ABERDEEN, Scotland--(BUSINESS WIRE)-- Highlights

  • For the first quarter of 2014 KNOT Offshore Partners LP (“KNOT Offshore Partners” or the “Partnership”):
  • Generated net income of $6.4 million and operating income of $9.4 million;
  • Generated Adjusted EBITDA of $16.1 million;(1) and
  • Generated distributable cash flow of $8.9 million. (1)
  • On May 15, 2014, KNOT Offshore Partners expects to pay a cash distribution of $0.4350 per unit with respect to the quarter ended March 31, 2014. This corresponds to a distribution of $1.74 per unit on an annualized basis.

Financial Results Overview

KNOT Offshore Partners reports net income of $6.4 million and operating income of $9.4 million for the first quarter of 2014, as compared to a net loss of $3.2 million and operating income of $3.2 million for the same period in the prior year.

All vessels operated well throughout the quarter with 99.0 percent utilization (2.7 days offhire). Operating income increased by $6.2 million and finance expense decreased by $0.5 million in the first quarter of 2014 compared to the first quarter of 2013.

(1) Adjusted EBITDA and distributable cash flow are non-GAAP financial measures used by investors to measure the performance of master limited partnerships. Please see Appendix A for a reconciliation to the most directly comparable GAAP financial measure.

In accordance with generally accepted accounting principles in the United States (“GAAP”), prior to April 16, 2013, the results of operations, cash flows and balance sheet of the Partnership have been carved out of the consolidated financial statements of Knutsen NYK Offshore Tankers AS (“KNOT”). Accordingly, the Partnership’s financial statements prior to April 16, 2013 reflect allocation of certain expenses, including the mark-to-market value of interest rate swap derivatives. The realized and unrealized gain on derivatives, in the amount of $0.3 million for the first quarter of 2013 did not affect cash flow or the calculation of distributable cash flow, while the unrealized gain for the first quarter of 2014 of $0.1 million decreased the distributable cash flow. The amount for the first quarter of 2013 has been eliminated from the Partnership’s opening equity as of April 16, 2013, as none of KNOT’s interest rate swap agreements were transferred to the Partnership on completion of the Partnership’s initial public offering. The Partnership has no further obligations related to these contracts.

Financing and Liquidity

On April 15, 2013, the Partnership completed its initial public offering (“IPO”) of 8,567,500 common units (including 1,117,500 common units pursuant to the exercise in full of the underwriters’ option to purchase additional common units). The Partnership’s common units are listed on the New York Stock Exchange under the symbol “KNOP.” KNOT owns a 49.0% limited partner interest in the Partnership and, through its ownership of the Partnership’s general partner, a 2.0% general partner interest in the Partnership, as well as the Partnership’s incentive distribution rights.
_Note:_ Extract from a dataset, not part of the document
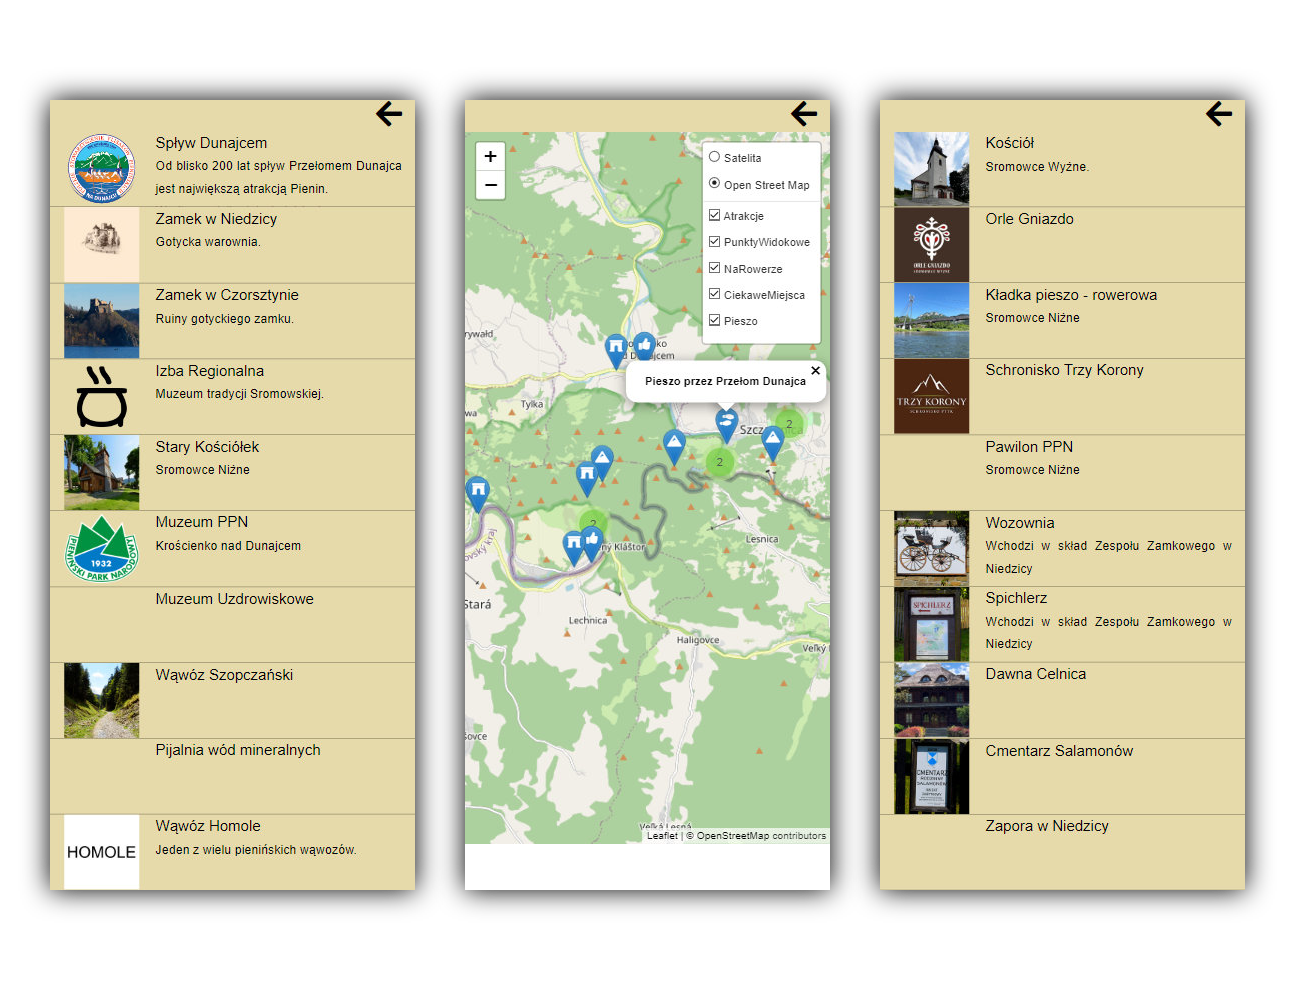
Task: Uncheck the Atrakcje overlay checkbox
Action: pos(715,215)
As of March 31, 2014, the Partnership had cash and cash equivalents of $26.8 million. Total interest bearing debt outstanding was $342.8 million, as of March 31, 2014. The average margin paid on the Partnership’s outstanding debt during the quarter ended March 31, 2014 was approximately 2.7% over LIBOR.

As of March 31, 2014, the Partnership has entered into various interest rate swap agreements effective until March, April, May and August, 2018, for a total notional amount of $250 million to hedge against the interest rate risks of its variable-rate borrowings. Under the terms of the interest rate swap agreements, the Partnership will receive from the counterparty interest on the notional amount based on three-month LIBOR and will pay to the counterparty a fixed rate. For the interest rate swap agreements above, the Partnership will pay to the counterparty a fixed rate ranging from 1.25% to 1.45%.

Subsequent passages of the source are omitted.